Adani spreads his wings to become the ‘big daddy’ of Indian aviation

Despite MIAL, Trivandrum airport hurdles, Adani's aviation dreams are soaring high

Gautam-Adanin-reuters [File] Gautam Adani | Reuters

India's aviation sector is going through its biggest crisis—three-month long total shutdown of operations, followed by below-normal schedule and passenger load have left airlines, airports and ancillary services struggling for survival. IATA estimates passenger loads this year to be just 49 per cent of last year. But for Gautam Adani, it is as if all those are minor air pockets en route to his flightplan to soar high as the big daddy of Indian aviation.

If that happens, it will truly be a rising from the earth to soar high in the skies, considering a substantial chunk of his fortune originally stems from the mining business.

Even the present turbulence around his ambitious plans for Mumbai and Thiruvananthapuram airports may only have the potential to delay, but not deny him this crown, many feel. While the Kerala government has risen up in arms against the Centre's decision to hand over the state capital's international airport to Adani ignoring its pleas, the stakes are much higher when it comes to Mumbai. This is because Mumbai International Airports Limited (or MIAL) not only operates Chhatrapati Shivaji International, India's second busiest airport, but it also owns the upcoming airport at Navi Mumbai, which has great potential.

GVK group, the original promoter of MIAL, has been lashed by mounting debts, worries over loan dues and slipping airport revenues with the pandemic disruption adding to their woes. Compounding matters have been Central Bureau of Investigation (CBI) probes and Enforcement Directorate (ED) raids on the promoter family over alleged siphoning of funds and other irregularities. GVK had been desperately looking for a buyer for its stake in MIAL—it holds just over half of MIAL, with Airports Authority of India (AAI) holding 26 per cent, Airports South Africa (ACSA) holding 13.5 per cent and South African trading company Bidvest rounding out the remaining 10 per cent. 

While rumours have been rife that the Reddy family of GVK have come to an understanding with Adani, the stake sale might run into rough weather considering that there was an earlier agreement to sell stakes to a combine of the National Investment and Infrastructure Fund (NIIF), the Abu Dhabi Investment Authority and Canada's Public Sector Pension. It is expected that MIAL will see some legal wrangling before a denouement.

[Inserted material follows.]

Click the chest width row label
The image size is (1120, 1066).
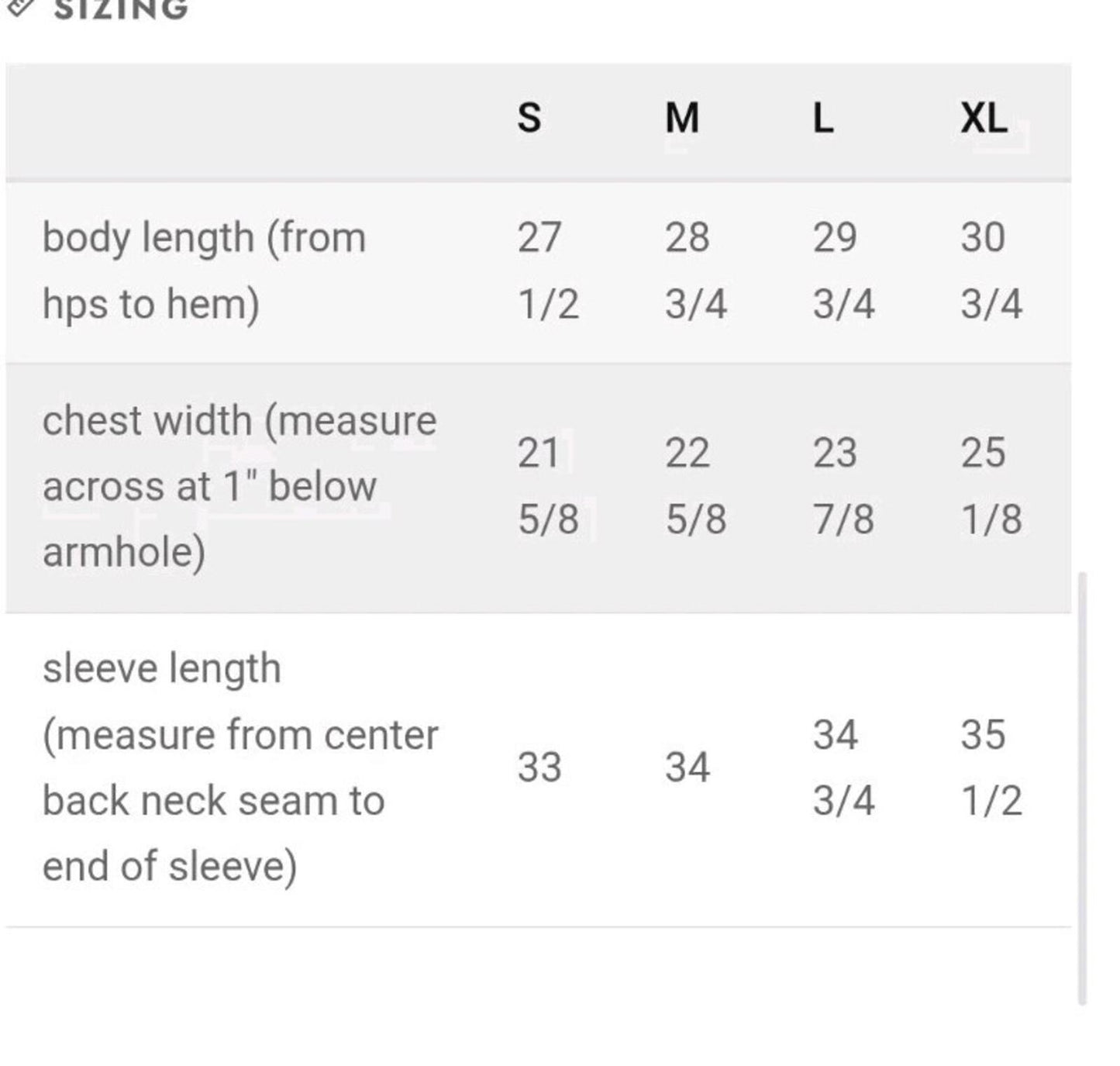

That apart, Adani's aviation dreams are on accelerated mode. Following a 2018 cabinet's decision to privatise several profit-making airports run by the government-owned AAI, Adani had walked away with the 50-year lease rights to six airports, namely Ahmedabad, Lucknow, Mangaluru, Jaipur and Guwahati, beside Thiruvananthapuram. While the contract for the first three were completed earlier this year, Adani had not taken them over, invoking force majeure delay and requesting that it be kept on hold till next year considering the pandemic situation and the expected fall in traffic.

Meanwhile, the Union cabinet, earlier this month, decided to hand over the remaining three also to the company. The six AAI airports as well as the twin jewels in Mumbai would make Adani Enterprises the biggest private airport operator in India, surpassing GMR, which runs Delhi and Hyderabad, as well as the upcoming new airport in Goa (it had also got the contract for Nagpur, though it is now stuck in legal wranglings).

An airport operator earns revenue in three distinct ways. One is the direct revenues from airlines, maintenance and re-fuelling as well as cargo and user fees, parking, etc. Then there is the income from duty-free, rental of shops and other commercial establishments in the airport complex, advertising space as well as development rights to land adjacent to the airport. The last one, as seen from the Aerocity example of GMR in Delhi, could be a massive real estate spin-off, with commercial development of hotels, shopping malls, etc on this land.

The revenue per passenger, as is estimated in this case, comes to around Rs 80 on average for the six AAI airports, while for a metro airport like Mumbai, it could be as high as Rs 300. Once the situation improves, this could go as high as Rs 600, analysts project.

Interestingly, Gautam Adani's initial infrastructure foray was into sea ports. From the first one, Mundra in Gujarat, he scaled up to become the biggest private seaport operator in the country, with the upcoming Vizhinjam port project in Kerala slated to be a megaport. His ambitions may not be limited to just running airports—rumours abound that the group would be a strong contender once the delayed Air India disinvestment gets going, despite contractual hassles that limit airline owners from holding majority stakes in AAI-owned airports.